After my mother died, I wrote a little essay about food and memory. Stuffed cabbage is certainly one of those iconic food memories that links me to my past.

"...If mom had reason to deny her Korean roots (as a child she was sent to Korea to live, unhappily, with relatives while her mother — my grandmother — pursued a career and active social life in Honolulu), her antipathy did not extend to food. As naturally as other children enjoyed hamburgers and hot dogs, we feasted regularly on such favourites as Korean barbecue, marinaded in soy sauce, garlic, ginger and sesame then flame broiled (only later did I learn that this is bulgogi, one of the great mainstays of Korean cuisine), mountains of steamed white rice, crunchy cucumber salad spiked liberally with red chillies, and spinach dressed in soy sauce and vinegar. This is still probably my all-time favourite meal, one which we’ve now passed down to our children, who have grown to love it too, eating the foods on the whole ignorant of the country from which they come, yet somehow absorbing through their tastebuds something of the culture and heritage that is undoubtedly part of their genetic makeup.

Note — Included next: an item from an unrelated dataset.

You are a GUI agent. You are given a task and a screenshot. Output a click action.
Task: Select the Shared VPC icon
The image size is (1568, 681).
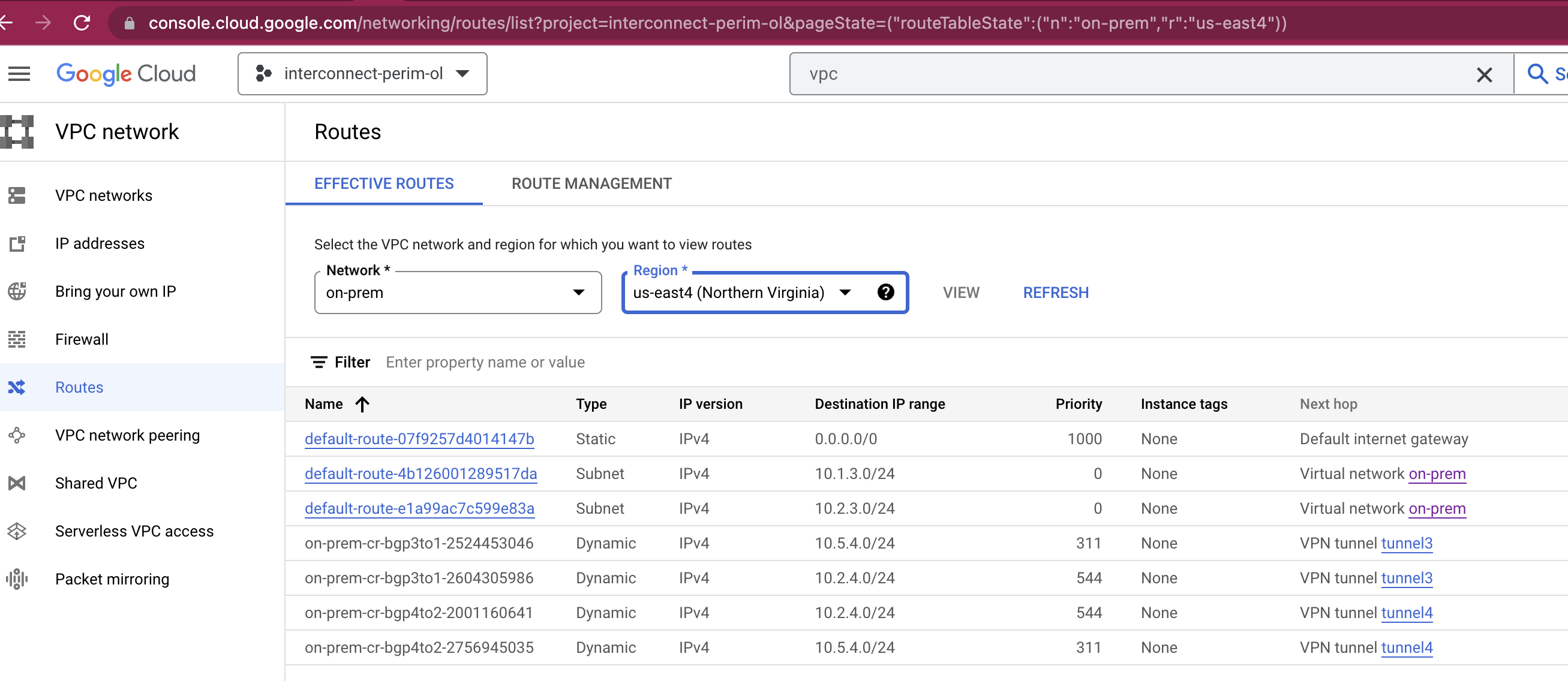tap(17, 483)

"I think back on family meals and family favourites. Mom’s stuffed cabbage was legendary. I can so vividly picture her mixing the ground pork, raisins, bread soaked in milk, and seasonings; blanching the cabbage until limp; stuffing the meat into the wilted cabbage leaves with her hands; folding the bundles up neatly and securing them with wooden toothpicks. I remember, too, that the ‘sauce’ this was cooked in was always a can of Campbell’s condensed tomato soup. Today, we could hardly bring ourselves to cook with Campbell’s condensed tomato soup, yet how delicious, how utterly delicious mom’s result always was! It is a taste that will live forever in my mind, yet one that is most probably impossible to recreate (shall I try?)."

I was tickled to see that Jaymes' recipe (and I would swear by any recipe that Jaymes gives) includes gingersnaps. My mother's gingersnap cookies were another iconic food of childhood, always soft and chewy, sprinkled with crunchy plain white sugar. Oh we can make ginger cookies all right, crunchy and hard. But it's the elusive consistency of my mother's that is impossible to recreate. I've tried and tried to make these and they never quite work, always too hard, or sweet or not gingery enough. Now Jaymes has challenged me: first to recreate my mother's gingersnaps, then to add them to Russian stuffed cabbage!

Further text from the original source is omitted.